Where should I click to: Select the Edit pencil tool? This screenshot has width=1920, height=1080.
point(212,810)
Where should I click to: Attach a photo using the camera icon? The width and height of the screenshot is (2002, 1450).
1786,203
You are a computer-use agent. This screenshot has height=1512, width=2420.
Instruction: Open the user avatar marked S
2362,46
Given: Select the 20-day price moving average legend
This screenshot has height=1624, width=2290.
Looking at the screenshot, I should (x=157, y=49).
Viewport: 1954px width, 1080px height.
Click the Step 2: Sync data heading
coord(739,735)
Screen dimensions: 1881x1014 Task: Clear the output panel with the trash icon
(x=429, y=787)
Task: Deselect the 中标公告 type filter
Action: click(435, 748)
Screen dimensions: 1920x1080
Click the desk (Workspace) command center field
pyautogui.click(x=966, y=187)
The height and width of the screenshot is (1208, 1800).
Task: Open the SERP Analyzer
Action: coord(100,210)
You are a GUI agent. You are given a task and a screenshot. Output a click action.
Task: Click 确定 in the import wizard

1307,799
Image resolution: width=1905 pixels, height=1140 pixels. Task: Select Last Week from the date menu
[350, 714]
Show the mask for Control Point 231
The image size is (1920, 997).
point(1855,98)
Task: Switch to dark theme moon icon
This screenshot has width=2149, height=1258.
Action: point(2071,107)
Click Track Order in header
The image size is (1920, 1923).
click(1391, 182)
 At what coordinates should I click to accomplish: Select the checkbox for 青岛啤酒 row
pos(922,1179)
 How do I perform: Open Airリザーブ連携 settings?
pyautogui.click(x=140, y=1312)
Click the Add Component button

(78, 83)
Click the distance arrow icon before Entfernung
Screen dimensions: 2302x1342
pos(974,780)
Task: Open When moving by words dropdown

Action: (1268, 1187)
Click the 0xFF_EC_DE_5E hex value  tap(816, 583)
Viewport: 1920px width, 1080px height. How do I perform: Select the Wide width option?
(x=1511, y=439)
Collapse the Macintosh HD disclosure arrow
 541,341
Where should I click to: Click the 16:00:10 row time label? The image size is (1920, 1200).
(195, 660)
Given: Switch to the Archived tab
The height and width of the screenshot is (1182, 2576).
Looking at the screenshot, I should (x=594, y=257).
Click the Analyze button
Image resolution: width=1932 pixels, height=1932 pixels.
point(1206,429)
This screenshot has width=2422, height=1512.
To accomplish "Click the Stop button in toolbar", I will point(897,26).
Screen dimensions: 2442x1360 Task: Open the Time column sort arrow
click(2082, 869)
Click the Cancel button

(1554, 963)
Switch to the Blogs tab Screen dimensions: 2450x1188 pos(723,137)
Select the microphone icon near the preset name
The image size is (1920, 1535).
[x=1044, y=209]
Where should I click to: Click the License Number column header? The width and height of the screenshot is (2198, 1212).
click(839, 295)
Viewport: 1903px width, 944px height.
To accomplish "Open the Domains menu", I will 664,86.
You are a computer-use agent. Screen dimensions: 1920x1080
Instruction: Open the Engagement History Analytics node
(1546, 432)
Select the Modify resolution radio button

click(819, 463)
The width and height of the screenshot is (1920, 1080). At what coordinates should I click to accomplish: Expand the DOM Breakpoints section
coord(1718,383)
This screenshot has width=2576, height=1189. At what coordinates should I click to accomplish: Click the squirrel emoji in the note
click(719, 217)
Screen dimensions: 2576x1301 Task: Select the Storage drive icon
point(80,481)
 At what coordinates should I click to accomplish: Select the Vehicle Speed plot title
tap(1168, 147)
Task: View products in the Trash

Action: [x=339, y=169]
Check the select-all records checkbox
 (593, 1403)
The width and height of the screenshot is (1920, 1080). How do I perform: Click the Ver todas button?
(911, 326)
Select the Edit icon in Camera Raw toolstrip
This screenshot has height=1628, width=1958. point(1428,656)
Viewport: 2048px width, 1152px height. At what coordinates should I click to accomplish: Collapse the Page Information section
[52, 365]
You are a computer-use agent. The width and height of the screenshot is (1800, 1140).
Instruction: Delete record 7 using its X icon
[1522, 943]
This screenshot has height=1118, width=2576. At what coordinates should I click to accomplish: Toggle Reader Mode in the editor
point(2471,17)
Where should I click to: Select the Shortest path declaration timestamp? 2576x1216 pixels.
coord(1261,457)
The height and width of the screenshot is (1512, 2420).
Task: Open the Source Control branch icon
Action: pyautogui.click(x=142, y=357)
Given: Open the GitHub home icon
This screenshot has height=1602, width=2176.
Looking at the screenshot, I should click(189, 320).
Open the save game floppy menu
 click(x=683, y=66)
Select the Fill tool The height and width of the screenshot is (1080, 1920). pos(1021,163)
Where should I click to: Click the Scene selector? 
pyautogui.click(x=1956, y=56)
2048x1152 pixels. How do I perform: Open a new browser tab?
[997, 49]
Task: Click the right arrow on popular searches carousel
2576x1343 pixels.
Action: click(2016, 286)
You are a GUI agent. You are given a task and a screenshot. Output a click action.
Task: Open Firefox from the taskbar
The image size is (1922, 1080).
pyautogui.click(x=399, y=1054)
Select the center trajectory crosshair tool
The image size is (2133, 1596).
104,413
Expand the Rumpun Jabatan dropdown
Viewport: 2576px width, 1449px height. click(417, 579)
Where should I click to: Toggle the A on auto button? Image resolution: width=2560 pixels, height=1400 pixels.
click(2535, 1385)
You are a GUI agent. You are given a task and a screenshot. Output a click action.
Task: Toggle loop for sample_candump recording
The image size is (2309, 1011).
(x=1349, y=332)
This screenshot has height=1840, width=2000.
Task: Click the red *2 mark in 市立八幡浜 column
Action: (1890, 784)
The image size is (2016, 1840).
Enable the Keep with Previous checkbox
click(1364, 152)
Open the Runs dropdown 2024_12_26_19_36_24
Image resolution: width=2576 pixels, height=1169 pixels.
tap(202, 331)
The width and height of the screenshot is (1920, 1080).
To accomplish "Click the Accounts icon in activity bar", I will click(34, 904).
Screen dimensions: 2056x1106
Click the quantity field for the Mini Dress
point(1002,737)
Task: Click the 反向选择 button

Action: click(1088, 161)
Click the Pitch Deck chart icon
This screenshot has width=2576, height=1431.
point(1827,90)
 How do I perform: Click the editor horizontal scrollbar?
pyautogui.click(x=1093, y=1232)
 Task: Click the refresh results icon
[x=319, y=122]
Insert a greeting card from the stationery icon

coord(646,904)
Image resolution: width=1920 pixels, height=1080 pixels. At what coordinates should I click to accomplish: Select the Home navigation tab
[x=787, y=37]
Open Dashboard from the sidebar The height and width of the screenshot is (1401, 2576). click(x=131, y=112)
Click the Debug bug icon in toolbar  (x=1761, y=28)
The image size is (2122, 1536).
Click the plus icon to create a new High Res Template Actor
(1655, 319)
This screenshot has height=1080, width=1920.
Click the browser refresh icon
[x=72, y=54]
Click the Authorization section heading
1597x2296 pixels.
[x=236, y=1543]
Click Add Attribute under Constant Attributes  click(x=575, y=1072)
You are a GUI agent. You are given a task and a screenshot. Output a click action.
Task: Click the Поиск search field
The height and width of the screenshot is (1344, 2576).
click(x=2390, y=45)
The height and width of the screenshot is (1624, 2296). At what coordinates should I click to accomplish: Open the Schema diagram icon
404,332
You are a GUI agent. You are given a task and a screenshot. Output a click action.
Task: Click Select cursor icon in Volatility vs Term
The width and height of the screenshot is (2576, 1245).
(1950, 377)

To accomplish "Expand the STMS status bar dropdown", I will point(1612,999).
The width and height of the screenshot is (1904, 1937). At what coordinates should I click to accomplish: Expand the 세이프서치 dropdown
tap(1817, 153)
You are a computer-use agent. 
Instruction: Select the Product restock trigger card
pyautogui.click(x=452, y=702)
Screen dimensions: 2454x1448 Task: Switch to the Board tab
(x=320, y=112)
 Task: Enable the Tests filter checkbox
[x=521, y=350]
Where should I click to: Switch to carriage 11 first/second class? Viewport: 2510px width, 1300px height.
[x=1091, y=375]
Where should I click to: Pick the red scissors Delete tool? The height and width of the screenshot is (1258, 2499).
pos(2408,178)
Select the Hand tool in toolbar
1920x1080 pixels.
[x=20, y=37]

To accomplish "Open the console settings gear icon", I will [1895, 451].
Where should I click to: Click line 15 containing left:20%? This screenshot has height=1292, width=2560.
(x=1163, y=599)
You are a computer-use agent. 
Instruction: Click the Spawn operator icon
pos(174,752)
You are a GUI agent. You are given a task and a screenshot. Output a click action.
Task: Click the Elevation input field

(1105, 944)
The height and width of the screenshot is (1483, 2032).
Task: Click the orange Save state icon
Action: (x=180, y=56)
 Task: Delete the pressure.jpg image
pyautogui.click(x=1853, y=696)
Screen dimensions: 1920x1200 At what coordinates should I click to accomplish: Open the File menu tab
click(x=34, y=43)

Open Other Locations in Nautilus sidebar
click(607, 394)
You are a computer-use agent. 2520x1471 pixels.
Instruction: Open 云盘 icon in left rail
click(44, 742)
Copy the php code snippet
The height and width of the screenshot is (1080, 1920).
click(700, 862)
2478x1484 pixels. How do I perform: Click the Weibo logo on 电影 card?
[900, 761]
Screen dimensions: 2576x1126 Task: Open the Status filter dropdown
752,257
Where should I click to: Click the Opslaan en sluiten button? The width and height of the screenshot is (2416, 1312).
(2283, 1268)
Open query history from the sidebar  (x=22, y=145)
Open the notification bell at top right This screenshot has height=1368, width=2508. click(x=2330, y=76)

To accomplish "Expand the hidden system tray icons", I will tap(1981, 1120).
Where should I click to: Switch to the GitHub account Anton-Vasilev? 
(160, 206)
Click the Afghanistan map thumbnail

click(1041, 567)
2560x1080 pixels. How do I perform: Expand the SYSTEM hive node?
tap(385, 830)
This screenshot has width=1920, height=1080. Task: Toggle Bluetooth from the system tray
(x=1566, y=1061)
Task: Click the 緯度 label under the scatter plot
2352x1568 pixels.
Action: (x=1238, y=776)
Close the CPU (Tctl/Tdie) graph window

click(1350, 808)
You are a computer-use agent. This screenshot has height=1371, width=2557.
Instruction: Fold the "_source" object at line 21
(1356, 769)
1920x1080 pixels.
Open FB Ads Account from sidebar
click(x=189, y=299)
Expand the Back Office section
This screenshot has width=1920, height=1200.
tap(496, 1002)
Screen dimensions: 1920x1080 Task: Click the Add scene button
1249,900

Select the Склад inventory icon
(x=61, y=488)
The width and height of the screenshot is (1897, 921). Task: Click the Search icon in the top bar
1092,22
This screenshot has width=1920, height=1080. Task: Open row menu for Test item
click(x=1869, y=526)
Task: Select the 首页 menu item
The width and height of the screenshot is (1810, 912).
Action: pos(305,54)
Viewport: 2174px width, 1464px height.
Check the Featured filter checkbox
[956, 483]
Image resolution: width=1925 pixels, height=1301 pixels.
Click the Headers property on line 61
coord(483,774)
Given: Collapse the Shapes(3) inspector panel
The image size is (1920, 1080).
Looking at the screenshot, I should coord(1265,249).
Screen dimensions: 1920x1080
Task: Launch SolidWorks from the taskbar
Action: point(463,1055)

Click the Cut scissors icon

☆ ☆ ☆ ☆

For the string "will", go line by line through the material and copy every line that has it.

Reply:
To accomplish "Click the Stop button in toolbar", I will point(897,26).
To accomplish "Open the Domains menu", I will 664,86.
To accomplish "Click the Accounts icon in activity bar", I will click(34, 904).
To accomplish "Expand the STMS status bar dropdown", I will point(1612,999).
To accomplish "Open the console settings gear icon", I will [1895, 451].
To accomplish "Expand the hidden system tray icons", I will tap(1981, 1120).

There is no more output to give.